- Purpose: to determine the correct therapeutic agent for an individual

= Companion diagnostic =

Therapeutic drug diagnostic test

A companion diagnostic (CDx) is a diagnostic test used as a companion to a therapeutic drug to determine its applicability to a specific person.

Companion diagnostics are co-developed with drugs to aid in selecting or excluding patient groups for treatment with that particular drug based on their biological characteristics that determine responders and non-responders to the therapy.

Companion diagnostics are developed based on companion biomarkers, biomarkers that prospectively help predict likely response or severe toxicity.

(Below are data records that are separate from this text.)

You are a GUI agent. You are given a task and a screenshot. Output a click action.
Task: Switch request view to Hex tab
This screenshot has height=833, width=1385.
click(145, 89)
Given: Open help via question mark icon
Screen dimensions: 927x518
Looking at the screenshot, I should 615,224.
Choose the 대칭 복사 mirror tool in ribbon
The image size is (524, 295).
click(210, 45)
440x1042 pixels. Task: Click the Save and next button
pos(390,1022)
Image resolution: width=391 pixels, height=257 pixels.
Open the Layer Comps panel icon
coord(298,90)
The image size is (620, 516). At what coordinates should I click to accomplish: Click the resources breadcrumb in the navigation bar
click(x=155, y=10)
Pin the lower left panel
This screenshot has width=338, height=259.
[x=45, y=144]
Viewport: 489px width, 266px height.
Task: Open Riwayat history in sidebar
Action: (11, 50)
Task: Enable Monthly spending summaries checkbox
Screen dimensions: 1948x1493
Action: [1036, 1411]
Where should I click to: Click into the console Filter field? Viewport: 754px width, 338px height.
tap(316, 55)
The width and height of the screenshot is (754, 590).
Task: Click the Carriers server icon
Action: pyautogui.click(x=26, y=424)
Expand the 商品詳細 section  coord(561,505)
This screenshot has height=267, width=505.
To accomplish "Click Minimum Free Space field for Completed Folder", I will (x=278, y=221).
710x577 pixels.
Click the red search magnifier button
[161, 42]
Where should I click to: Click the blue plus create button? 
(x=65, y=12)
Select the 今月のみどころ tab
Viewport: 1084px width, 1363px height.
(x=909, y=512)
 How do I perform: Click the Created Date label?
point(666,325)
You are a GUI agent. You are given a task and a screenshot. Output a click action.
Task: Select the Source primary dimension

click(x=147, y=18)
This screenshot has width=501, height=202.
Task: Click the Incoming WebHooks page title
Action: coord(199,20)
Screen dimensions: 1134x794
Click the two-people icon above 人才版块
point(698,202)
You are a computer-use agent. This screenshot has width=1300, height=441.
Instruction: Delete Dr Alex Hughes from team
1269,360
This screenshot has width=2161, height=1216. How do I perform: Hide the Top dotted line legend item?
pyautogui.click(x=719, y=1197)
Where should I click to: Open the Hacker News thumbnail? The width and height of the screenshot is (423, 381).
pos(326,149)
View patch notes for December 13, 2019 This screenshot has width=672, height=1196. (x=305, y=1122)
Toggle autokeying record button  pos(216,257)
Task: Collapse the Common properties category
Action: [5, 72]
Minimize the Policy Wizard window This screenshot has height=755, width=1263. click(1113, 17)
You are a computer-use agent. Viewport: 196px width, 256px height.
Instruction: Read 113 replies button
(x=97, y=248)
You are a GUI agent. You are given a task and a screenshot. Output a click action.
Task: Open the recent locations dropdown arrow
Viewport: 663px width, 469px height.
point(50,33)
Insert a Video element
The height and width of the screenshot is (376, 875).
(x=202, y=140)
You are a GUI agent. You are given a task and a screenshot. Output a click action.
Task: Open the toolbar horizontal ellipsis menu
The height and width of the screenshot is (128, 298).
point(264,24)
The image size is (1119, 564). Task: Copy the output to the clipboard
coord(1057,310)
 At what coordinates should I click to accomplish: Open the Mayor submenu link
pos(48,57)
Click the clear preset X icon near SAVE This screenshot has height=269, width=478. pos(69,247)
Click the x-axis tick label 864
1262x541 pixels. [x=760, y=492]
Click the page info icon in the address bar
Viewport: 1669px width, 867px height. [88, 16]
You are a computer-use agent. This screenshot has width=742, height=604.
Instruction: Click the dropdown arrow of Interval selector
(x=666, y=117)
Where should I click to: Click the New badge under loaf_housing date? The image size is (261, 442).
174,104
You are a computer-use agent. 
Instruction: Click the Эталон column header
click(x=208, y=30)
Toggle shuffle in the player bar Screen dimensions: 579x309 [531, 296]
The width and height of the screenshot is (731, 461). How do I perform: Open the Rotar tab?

For example, there is an automatic immunohistochemistry staining machine for microscopy slides to highlight HER2 expression. This machine is classified by the U.S. Food and Drug Administration (FDA) as a companion diagnostic device for the drug trastuzumab which works on tumors that over-express HER2.

== EU IVDR ==
In Europe the regulation on in vitro diagnostics (IVDR) defines companion diagnostics as devices that are essential for the safe and effective use of corresponding medicinal products to identify, before and/or during treatment, patients who are most likely to benefit from the corresponding medicinal product; or to identify, before and/or during treatment, patients likely to be at increased risk of serious adverse reactions as a result of treatment with the corresponding medicinal products.